[Opening RECORDED DATA section]

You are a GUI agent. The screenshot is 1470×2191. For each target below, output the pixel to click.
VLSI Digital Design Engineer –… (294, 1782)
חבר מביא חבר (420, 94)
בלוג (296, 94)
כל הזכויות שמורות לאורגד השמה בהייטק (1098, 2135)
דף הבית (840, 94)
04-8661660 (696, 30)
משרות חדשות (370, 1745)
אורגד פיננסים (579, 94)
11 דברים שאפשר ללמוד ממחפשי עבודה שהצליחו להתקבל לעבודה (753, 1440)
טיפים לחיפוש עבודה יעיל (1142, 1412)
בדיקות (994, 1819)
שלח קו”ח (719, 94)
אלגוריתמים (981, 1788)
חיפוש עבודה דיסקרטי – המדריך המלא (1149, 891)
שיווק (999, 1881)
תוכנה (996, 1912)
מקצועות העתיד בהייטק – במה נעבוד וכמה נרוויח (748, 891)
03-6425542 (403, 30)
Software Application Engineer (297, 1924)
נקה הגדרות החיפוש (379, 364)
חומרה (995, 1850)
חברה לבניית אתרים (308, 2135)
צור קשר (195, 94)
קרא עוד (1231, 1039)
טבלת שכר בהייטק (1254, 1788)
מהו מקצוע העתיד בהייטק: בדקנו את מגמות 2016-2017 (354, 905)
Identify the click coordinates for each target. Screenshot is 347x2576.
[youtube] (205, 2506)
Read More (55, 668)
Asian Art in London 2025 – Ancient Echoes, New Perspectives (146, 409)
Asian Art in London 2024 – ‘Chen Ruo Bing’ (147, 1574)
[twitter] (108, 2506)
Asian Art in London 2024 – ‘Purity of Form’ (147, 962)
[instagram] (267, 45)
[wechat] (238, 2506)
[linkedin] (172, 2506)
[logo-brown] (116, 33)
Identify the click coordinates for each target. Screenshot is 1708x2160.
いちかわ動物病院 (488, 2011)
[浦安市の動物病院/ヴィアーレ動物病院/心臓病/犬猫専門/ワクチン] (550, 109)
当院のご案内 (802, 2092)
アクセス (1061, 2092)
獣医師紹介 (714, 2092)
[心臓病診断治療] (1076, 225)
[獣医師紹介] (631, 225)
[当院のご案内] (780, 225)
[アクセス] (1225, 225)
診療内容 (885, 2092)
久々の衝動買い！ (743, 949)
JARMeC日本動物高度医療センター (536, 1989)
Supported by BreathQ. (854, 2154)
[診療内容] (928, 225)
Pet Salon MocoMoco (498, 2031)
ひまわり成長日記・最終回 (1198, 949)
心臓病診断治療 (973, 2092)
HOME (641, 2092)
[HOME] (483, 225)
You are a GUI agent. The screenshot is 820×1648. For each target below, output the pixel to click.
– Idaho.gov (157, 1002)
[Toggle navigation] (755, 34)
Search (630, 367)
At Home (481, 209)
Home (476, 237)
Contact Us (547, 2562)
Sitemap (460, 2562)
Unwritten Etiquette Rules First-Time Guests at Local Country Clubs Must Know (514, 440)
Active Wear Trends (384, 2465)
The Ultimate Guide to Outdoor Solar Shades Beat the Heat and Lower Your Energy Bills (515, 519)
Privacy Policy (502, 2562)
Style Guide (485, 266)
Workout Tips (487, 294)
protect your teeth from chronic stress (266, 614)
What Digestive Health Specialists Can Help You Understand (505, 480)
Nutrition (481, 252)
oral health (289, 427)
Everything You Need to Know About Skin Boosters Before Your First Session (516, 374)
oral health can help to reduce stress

[Closing RECORDED DATA section]

ASSIGNMENT - Give again exactly, and only, the lines above starting at the one with "חברה לבניית אתרים (308, 2135)" and ending at the one with "Asian Art in London 2025".

EXPECTED ANSWER -
חברה לבניית אתרים (308, 2135)
צור קשר (195, 94)
קרא עוד (1231, 1039)
טבלת שכר בהייטק (1254, 1788)
מהו מקצוע העתיד בהייטק: בדקנו את מגמות 2016-2017 (354, 905)
Identify the click coordinates for each target. Screenshot is 347x2576.
[youtube] (205, 2506)
Read More (55, 668)
Asian Art in London 2025 – Ancient Echoes, New Perspectives (146, 409)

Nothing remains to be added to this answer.